─── Records supplied ───

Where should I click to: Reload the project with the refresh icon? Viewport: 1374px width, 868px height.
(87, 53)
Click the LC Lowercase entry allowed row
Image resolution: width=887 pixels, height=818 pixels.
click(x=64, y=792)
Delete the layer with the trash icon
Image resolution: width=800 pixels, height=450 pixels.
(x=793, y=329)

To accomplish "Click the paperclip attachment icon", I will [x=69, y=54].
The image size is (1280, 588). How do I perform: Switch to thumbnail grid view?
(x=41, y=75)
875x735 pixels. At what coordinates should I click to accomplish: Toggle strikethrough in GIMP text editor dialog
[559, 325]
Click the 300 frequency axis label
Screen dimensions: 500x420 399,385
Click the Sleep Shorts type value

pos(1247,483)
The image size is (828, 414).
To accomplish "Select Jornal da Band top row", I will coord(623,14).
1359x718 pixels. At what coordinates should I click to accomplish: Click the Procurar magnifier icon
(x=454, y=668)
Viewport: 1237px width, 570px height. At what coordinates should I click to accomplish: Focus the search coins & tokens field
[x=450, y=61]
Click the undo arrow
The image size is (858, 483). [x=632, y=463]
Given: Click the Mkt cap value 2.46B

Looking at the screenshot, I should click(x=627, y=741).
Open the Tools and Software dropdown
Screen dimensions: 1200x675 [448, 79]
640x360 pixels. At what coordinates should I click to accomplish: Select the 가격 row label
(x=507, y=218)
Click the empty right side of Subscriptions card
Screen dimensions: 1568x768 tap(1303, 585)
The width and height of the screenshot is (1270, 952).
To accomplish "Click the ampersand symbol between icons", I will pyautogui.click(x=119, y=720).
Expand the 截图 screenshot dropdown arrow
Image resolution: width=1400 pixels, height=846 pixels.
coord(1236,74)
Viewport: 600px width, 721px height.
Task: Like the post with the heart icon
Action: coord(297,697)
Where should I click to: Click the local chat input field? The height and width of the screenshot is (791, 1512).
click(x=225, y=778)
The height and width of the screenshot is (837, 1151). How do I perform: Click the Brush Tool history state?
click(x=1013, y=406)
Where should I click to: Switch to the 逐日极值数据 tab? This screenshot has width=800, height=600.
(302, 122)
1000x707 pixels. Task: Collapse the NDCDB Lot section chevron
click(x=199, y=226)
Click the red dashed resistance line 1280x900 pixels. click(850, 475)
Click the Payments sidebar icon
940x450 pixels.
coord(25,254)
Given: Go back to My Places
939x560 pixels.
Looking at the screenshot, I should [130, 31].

───

*Work item*: Each line, beginning at the one that contains "Click the Payments sidebar icon" and continuing through the end of the records, must be written out exactly, first and last included.

*Completed task*:
Click the Payments sidebar icon
940x450 pixels.
coord(25,254)
Given: Go back to My Places
939x560 pixels.
Looking at the screenshot, I should [130, 31].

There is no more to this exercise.